- **WORK ORDER**
Copy out all of the entries exactly as they appear.
________
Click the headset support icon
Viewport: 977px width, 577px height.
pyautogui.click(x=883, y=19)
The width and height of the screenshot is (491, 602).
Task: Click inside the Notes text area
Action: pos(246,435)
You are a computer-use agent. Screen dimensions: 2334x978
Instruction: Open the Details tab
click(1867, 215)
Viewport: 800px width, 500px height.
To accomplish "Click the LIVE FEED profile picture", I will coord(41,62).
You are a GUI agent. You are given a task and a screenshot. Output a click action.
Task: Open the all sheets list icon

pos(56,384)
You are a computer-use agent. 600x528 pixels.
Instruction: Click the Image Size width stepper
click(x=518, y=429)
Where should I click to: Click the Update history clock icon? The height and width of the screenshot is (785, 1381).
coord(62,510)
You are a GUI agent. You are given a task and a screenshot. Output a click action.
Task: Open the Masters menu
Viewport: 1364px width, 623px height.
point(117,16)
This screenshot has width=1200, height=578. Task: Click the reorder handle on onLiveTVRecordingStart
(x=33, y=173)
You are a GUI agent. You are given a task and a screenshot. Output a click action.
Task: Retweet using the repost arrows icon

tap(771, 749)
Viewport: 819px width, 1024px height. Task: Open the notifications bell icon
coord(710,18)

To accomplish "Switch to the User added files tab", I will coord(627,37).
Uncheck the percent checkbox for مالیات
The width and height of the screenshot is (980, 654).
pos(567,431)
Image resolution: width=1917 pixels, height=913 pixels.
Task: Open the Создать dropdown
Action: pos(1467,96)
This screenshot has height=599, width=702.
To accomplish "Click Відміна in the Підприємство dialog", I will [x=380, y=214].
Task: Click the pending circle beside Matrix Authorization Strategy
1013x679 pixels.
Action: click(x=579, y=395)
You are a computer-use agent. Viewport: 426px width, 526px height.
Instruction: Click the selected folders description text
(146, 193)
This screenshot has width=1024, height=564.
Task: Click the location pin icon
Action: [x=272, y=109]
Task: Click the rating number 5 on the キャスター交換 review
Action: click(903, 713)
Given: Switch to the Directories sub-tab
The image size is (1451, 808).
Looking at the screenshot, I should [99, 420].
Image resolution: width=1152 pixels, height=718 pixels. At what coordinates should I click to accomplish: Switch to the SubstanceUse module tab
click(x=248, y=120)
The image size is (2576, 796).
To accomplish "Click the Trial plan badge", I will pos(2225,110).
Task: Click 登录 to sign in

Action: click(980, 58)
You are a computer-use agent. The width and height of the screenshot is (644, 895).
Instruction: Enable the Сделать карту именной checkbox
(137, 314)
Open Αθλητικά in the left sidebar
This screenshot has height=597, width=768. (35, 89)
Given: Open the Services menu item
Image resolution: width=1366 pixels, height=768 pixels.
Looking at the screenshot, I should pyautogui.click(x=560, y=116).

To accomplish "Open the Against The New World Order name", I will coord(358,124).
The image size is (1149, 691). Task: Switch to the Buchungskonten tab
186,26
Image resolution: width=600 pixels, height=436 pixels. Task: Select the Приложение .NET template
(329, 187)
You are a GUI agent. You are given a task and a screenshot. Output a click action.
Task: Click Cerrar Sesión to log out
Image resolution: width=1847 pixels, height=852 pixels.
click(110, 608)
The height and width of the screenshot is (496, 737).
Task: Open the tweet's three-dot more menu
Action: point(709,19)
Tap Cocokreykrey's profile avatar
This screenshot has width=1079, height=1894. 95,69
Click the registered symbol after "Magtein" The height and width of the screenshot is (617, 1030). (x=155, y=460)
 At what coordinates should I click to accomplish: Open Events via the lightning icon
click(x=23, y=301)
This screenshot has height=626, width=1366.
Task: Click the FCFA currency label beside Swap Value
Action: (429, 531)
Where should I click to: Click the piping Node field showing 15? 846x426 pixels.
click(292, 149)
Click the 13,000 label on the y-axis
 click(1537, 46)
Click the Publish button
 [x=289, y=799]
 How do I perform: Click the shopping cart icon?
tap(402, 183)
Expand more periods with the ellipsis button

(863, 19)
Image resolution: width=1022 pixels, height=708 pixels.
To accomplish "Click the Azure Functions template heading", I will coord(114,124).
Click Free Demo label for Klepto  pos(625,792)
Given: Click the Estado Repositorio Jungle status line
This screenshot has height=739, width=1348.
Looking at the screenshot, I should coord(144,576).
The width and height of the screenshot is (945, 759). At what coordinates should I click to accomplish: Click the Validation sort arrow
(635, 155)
________
- **TASK OUTPUT**
Click the headset support icon
Viewport: 977px width, 577px height.
pyautogui.click(x=883, y=19)
The width and height of the screenshot is (491, 602).
Task: Click inside the Notes text area
Action: pos(246,435)
You are a computer-use agent. Screen dimensions: 2334x978
Instruction: Open the Details tab
click(1867, 215)
Viewport: 800px width, 500px height.
To accomplish "Click the LIVE FEED profile picture", I will coord(41,62).
You are a GUI agent. You are given a task and a screenshot. Output a click action.
Task: Open the all sheets list icon

pos(56,384)
You are a computer-use agent. 600x528 pixels.
Instruction: Click the Image Size width stepper
click(x=518, y=429)
Where should I click to: Click the Update history clock icon? The height and width of the screenshot is (785, 1381).
coord(62,510)
You are a GUI agent. You are given a task and a screenshot. Output a click action.
Task: Open the Masters menu
Viewport: 1364px width, 623px height.
point(117,16)
This screenshot has width=1200, height=578. Task: Click the reorder handle on onLiveTVRecordingStart
(x=33, y=173)
You are a GUI agent. You are given a task and a screenshot. Output a click action.
Task: Retweet using the repost arrows icon

tap(771, 749)
Viewport: 819px width, 1024px height. Task: Open the notifications bell icon
coord(710,18)

To accomplish "Switch to the User added files tab", I will coord(627,37).
Uncheck the percent checkbox for مالیات
The width and height of the screenshot is (980, 654).
pos(567,431)
Image resolution: width=1917 pixels, height=913 pixels.
Task: Open the Создать dropdown
Action: pos(1467,96)
This screenshot has height=599, width=702.
To accomplish "Click Відміна in the Підприємство dialog", I will [x=380, y=214].
Task: Click the pending circle beside Matrix Authorization Strategy
1013x679 pixels.
Action: click(x=579, y=395)
You are a computer-use agent. Viewport: 426px width, 526px height.
Instruction: Click the selected folders description text
(146, 193)
This screenshot has width=1024, height=564.
Task: Click the location pin icon
Action: [x=272, y=109]
Task: Click the rating number 5 on the キャスター交換 review
Action: click(903, 713)
Given: Switch to the Directories sub-tab
The image size is (1451, 808).
Looking at the screenshot, I should [99, 420].
Image resolution: width=1152 pixels, height=718 pixels. At what coordinates should I click to accomplish: Switch to the SubstanceUse module tab
click(x=248, y=120)
The image size is (2576, 796).
To accomplish "Click the Trial plan badge", I will pos(2225,110).
Task: Click 登录 to sign in

Action: click(980, 58)
You are a computer-use agent. The width and height of the screenshot is (644, 895).
Instruction: Enable the Сделать карту именной checkbox
(137, 314)
Open Αθλητικά in the left sidebar
This screenshot has height=597, width=768. (35, 89)
Given: Open the Services menu item
Image resolution: width=1366 pixels, height=768 pixels.
Looking at the screenshot, I should pyautogui.click(x=560, y=116).

To accomplish "Open the Against The New World Order name", I will coord(358,124).
The image size is (1149, 691). Task: Switch to the Buchungskonten tab
186,26
Image resolution: width=600 pixels, height=436 pixels. Task: Select the Приложение .NET template
(329, 187)
You are a GUI agent. You are given a task and a screenshot. Output a click action.
Task: Click Cerrar Sesión to log out
Image resolution: width=1847 pixels, height=852 pixels.
click(110, 608)
The height and width of the screenshot is (496, 737).
Task: Open the tweet's three-dot more menu
Action: point(709,19)
Tap Cocokreykrey's profile avatar
This screenshot has width=1079, height=1894. 95,69
Click the registered symbol after "Magtein" The height and width of the screenshot is (617, 1030). (x=155, y=460)
 At what coordinates should I click to accomplish: Open Events via the lightning icon
click(x=23, y=301)
This screenshot has height=626, width=1366.
Task: Click the FCFA currency label beside Swap Value
Action: (429, 531)
Where should I click to: Click the piping Node field showing 15? 846x426 pixels.
click(292, 149)
Click the 13,000 label on the y-axis
 click(1537, 46)
Click the Publish button
 [x=289, y=799]
 How do I perform: Click the shopping cart icon?
tap(402, 183)
Expand more periods with the ellipsis button

(863, 19)
Image resolution: width=1022 pixels, height=708 pixels.
To accomplish "Click the Azure Functions template heading", I will coord(114,124).
Click Free Demo label for Klepto  pos(625,792)
Given: Click the Estado Repositorio Jungle status line
This screenshot has height=739, width=1348.
Looking at the screenshot, I should coord(144,576).
The width and height of the screenshot is (945, 759). At what coordinates should I click to accomplish: Click the Validation sort arrow
(635, 155)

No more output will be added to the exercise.